THE PROBLEM:
Display every line of the material that contains the string "width". Case counts.

MATERIAL SHOWN:
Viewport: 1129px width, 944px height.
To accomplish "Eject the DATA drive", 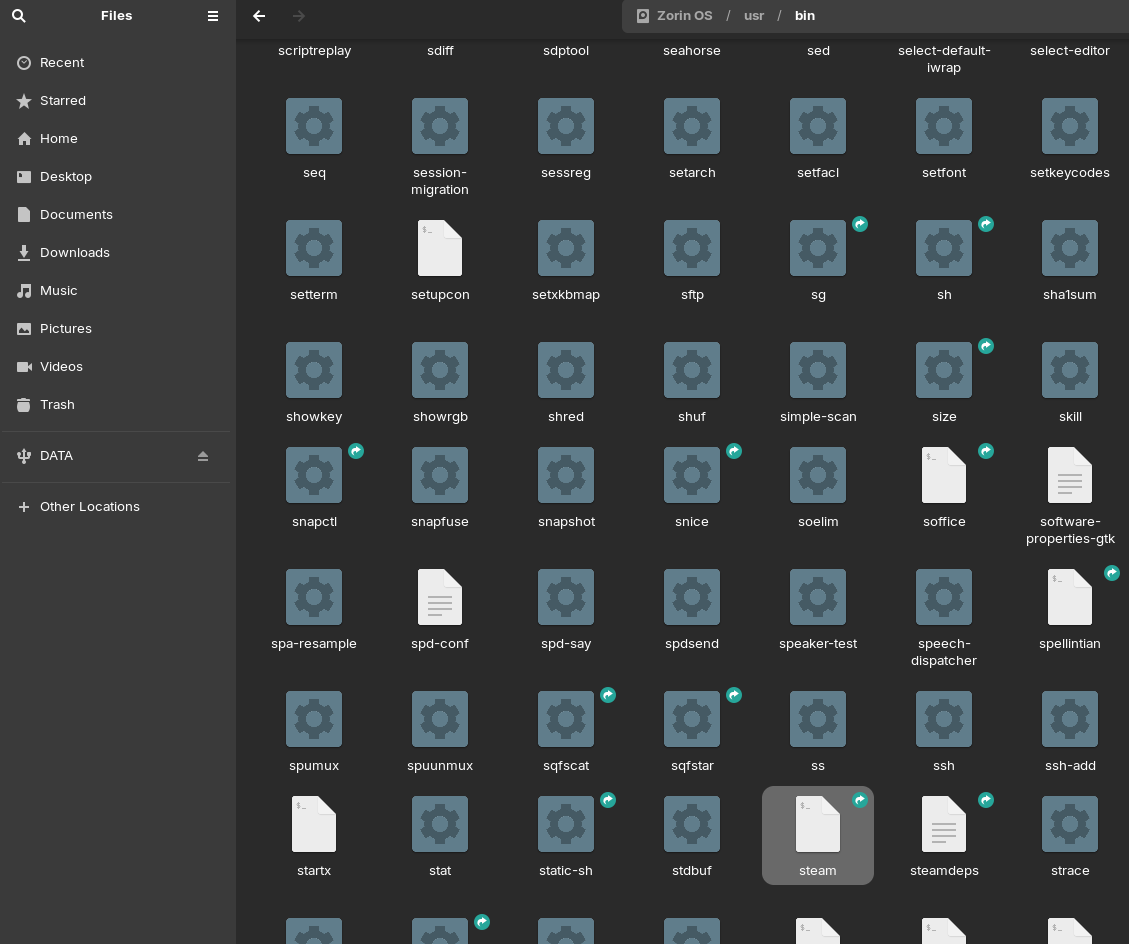I will [203, 456].
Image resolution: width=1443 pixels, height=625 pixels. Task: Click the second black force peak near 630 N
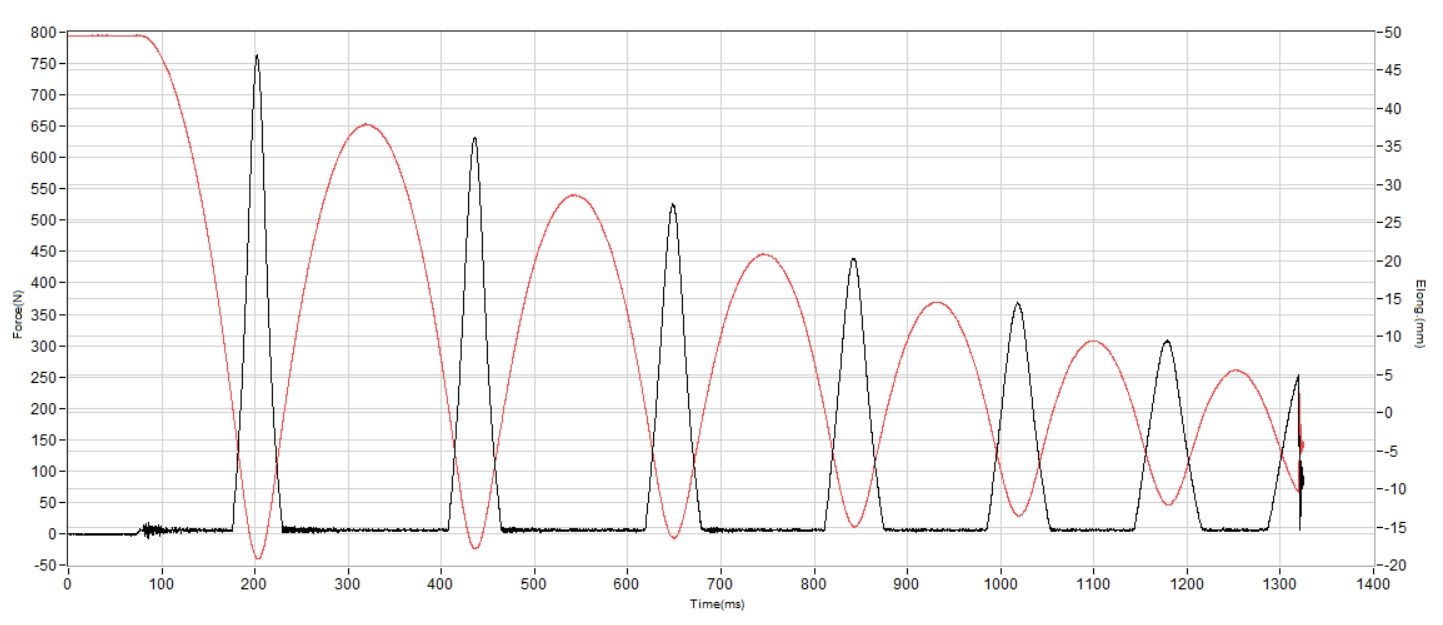(474, 139)
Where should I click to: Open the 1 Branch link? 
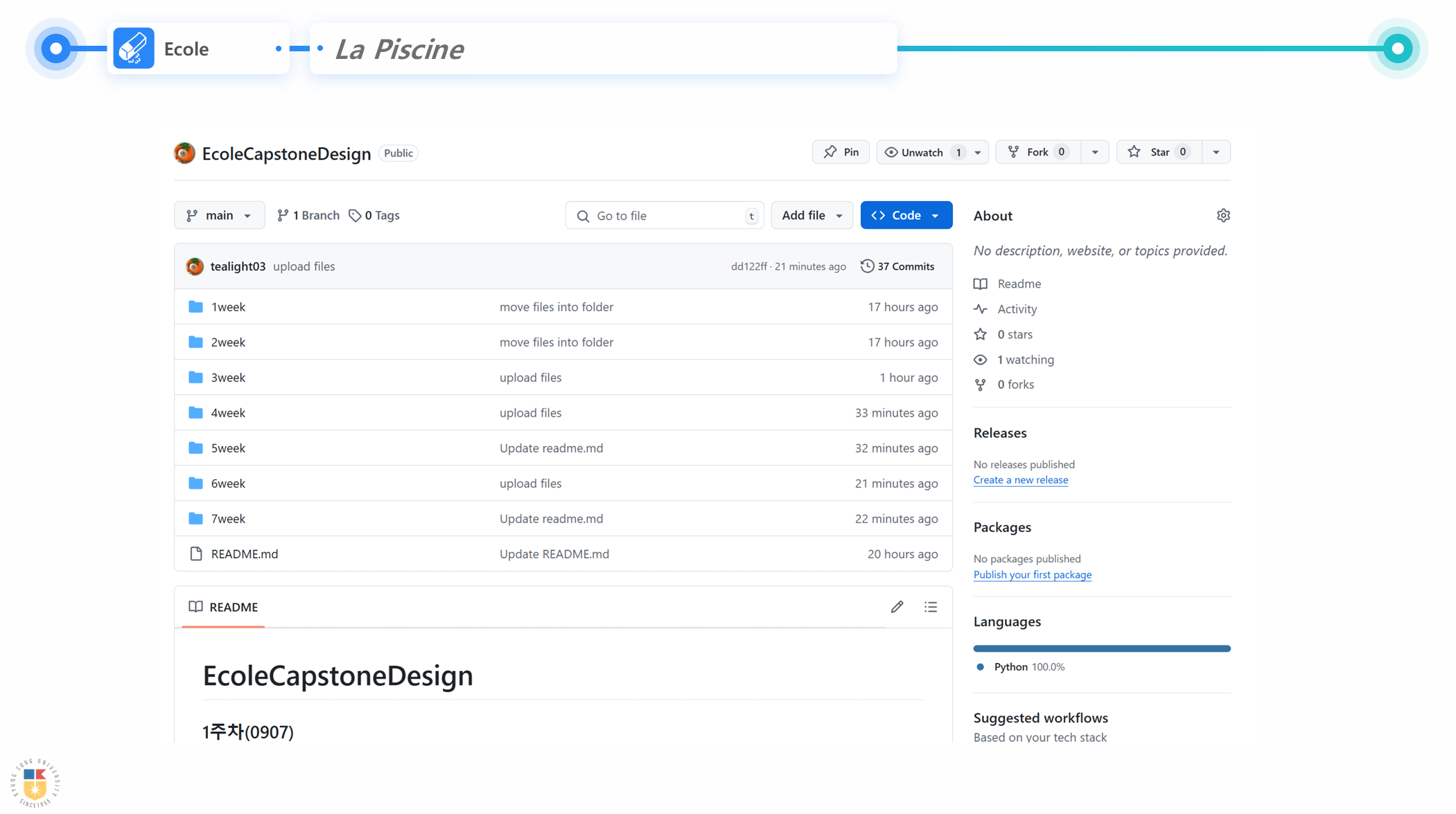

RIGHT ANSWER:
Viewport: 1129px width, 944px height.
Image resolution: width=1443 pixels, height=625 pixels. Task: Click the second black force peak near 630 N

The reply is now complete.